Le village d’El Hadjeb, dans la wilaya de Laghouat, accuse un énorme retard en matière de développement local et souffre encore de nombreuses carences. Les habitants souhaitent sortir de leur isolement en intégrant leur localité dans la dynamique du développement.

De Laghouat, Taleb Badreddine
Cette localité est divisée en deux par la route principale qui la traverse de bout en bout. Un côté relève de la commune de Tadjmout, alors que l’autre appartient à la commune de Sidi Makhlouf. Cette situation administrative du village s’est répercutée négativement sur la vie des habitants.

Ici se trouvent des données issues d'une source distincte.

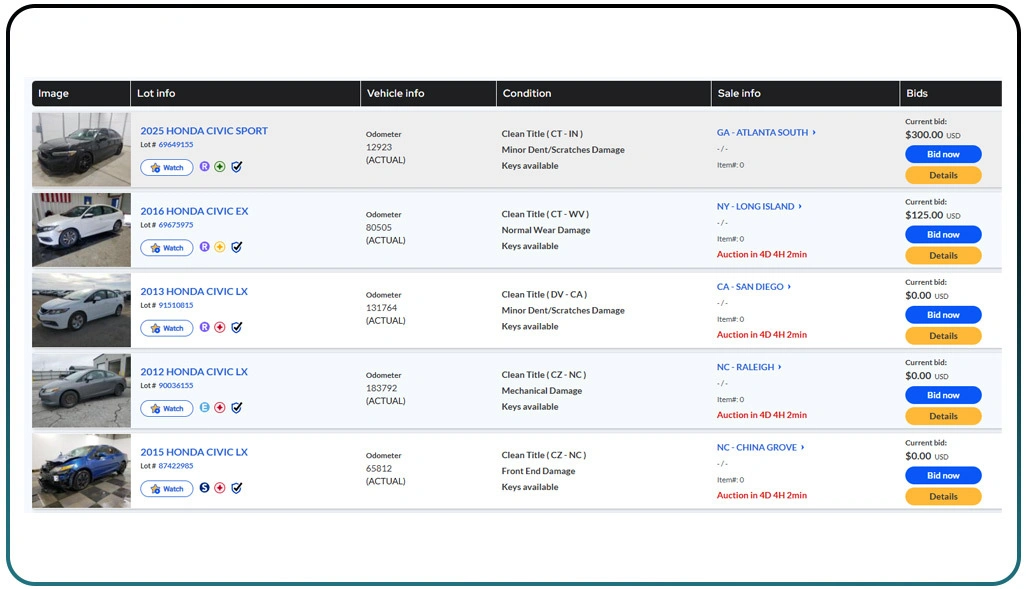Click the green plus badge beside 2025 Civic's Watch button
1026x589 pixels.
coord(220,167)
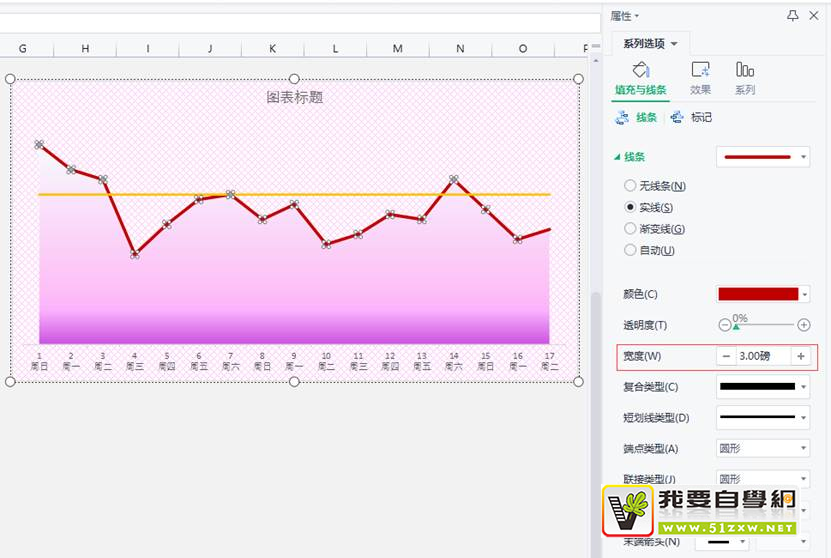Screen dimensions: 831x558
Task: Increase line width with plus button
Action: click(x=800, y=356)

« Je suis né du côté de Sidi Makhlouf et j’habite maintenant de l’autre côté de Tadjmout. Quand on contacte le P/APC de Tadjmout pour une doléance, il nous renvoie au P/APC de Sidi Makhlouf et vice versa. Nous sommes perdus d’un responsable à un autre ! », nous a déclaré Hadj Boulerbah, un des habitants de cette localité. Avant d’ajouter : « En raison de l’ancien découpage administratif, nous vivons le calvaire. Nous sommes dispersés, il y a des frères divisés… nous habitons la même localité, mais sur nos cartes d’identité chacun appartient à une commune différente.» Ce vieil homme, considéré comme l’un des notables du village, pose de manière récurrente le problème de l’absence de gaz de ville et l’électricité et même l’assainissement et l’aménagement au niveau des 30 lots de terrain. Par ailleurs, le chômage frappe de plein fouet dans ce village marginalisé. « Nous ne bénéficions pas de la zone industrielle de Hassi R’mel, qui n’est qu’à quelques kilomètres.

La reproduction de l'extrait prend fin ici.